=== Section Start ===
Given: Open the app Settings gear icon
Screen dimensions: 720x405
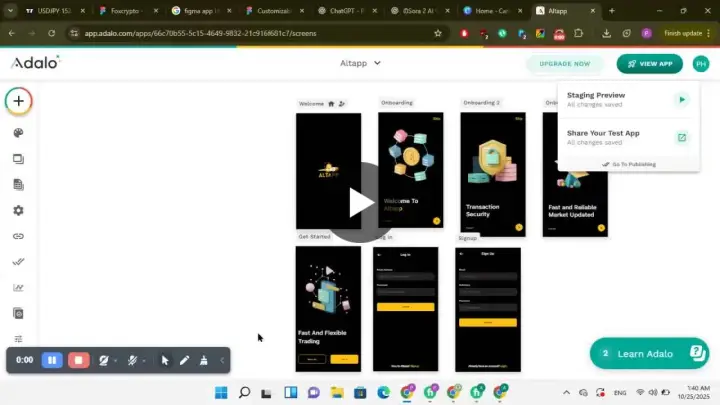Looking at the screenshot, I should (x=18, y=210).
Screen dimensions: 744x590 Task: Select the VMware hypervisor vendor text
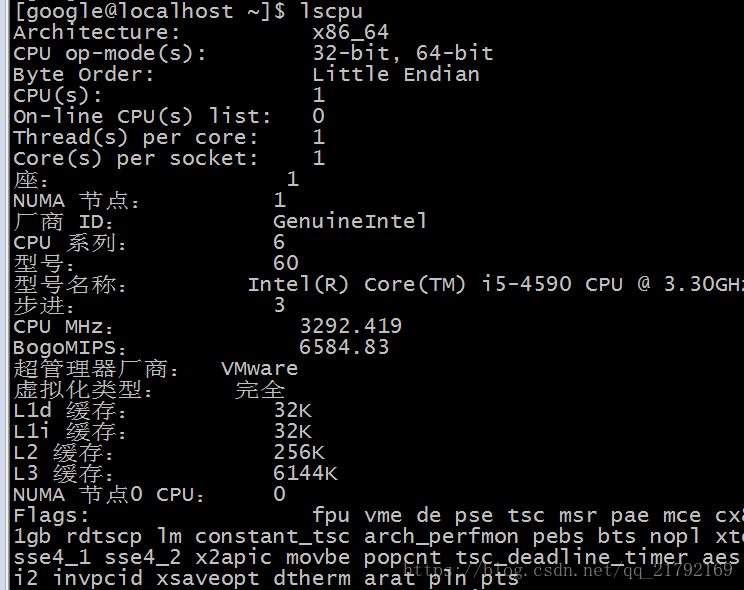point(260,368)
=== Section End ===
● Work request: Print the records again exactly. Skip every picture.

● Problem solution:
Given: Open the app Settings gear icon
Screen dimensions: 720x405
Looking at the screenshot, I should (x=18, y=210).
Screen dimensions: 744x590 Task: Select the VMware hypervisor vendor text
point(260,368)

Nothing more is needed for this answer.